· Referrals to the BSOT team from the ED aim to reduce the number of avoidable ED visits and readmissions to hospital for older adults who present with responsive behaviours such as wandering and physically responsive behaviours.
· Medically stable patients with responsive behaviours who are ready for discharge from the ED are identified by the ED staff and referred to the BSOT team for follow-up in the community within three working days.
· Referrals are sent directly to the BSOT team via fax or email (GEM/SW can assist with this).
· Where the situation is more urgent, a referral to the Crisis Outreach Service for Seniors (COSS) will receive a response within 24 hours of discharge/7 days a week. Referrals to the BSOT team and the COSS team can be activated by calling the Toronto Seniors Helpline (416-217-2077) a single access point for both services.

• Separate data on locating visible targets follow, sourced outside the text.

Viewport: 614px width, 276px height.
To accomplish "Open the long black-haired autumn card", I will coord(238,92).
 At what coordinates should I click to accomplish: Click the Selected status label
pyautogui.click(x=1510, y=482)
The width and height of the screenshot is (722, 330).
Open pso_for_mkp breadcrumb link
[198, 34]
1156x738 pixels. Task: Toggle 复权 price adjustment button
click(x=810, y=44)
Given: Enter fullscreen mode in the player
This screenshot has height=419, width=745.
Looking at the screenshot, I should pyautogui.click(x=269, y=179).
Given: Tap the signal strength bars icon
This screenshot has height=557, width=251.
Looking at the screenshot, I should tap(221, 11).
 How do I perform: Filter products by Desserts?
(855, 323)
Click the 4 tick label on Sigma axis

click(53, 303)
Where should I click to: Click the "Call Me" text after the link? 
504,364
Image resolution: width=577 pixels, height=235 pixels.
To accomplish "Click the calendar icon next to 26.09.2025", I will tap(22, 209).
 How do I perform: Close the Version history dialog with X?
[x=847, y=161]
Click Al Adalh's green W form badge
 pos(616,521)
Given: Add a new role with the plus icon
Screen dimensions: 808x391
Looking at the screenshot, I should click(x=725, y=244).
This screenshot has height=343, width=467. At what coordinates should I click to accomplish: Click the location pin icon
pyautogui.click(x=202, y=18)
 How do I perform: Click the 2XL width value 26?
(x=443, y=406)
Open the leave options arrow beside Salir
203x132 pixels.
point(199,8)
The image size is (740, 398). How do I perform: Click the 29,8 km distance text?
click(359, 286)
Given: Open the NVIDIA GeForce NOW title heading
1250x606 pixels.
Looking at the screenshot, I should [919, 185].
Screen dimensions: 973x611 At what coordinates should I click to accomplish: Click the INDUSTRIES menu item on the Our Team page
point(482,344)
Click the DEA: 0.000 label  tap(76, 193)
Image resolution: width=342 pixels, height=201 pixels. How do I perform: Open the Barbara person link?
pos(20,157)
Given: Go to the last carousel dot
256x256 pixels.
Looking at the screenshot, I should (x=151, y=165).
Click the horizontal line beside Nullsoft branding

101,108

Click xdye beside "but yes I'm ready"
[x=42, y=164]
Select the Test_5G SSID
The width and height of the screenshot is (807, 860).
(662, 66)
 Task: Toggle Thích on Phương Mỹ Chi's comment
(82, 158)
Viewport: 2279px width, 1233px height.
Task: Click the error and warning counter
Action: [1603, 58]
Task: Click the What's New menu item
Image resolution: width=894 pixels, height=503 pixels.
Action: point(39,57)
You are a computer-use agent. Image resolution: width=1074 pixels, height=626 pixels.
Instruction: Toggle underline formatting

· Once a referral is received, a BSOT Nurse Practitioner (NP) will contact the client/caregiver to provide a “Rapid In-Home Behaviour Assessment” within 3 working days.
· The BSOT NP works closely with the Home and Community Care Support Services Toronto Central Community Care Coordinator to provide comprehensive assessment and follow-up, including caregiver education and support. Patients who live within the Toronto Central region are eligible for this in-home behavioral assessment/case management program (Islington Avenue to Warden Avenue and the Lake north to Eglinton Avenue/401).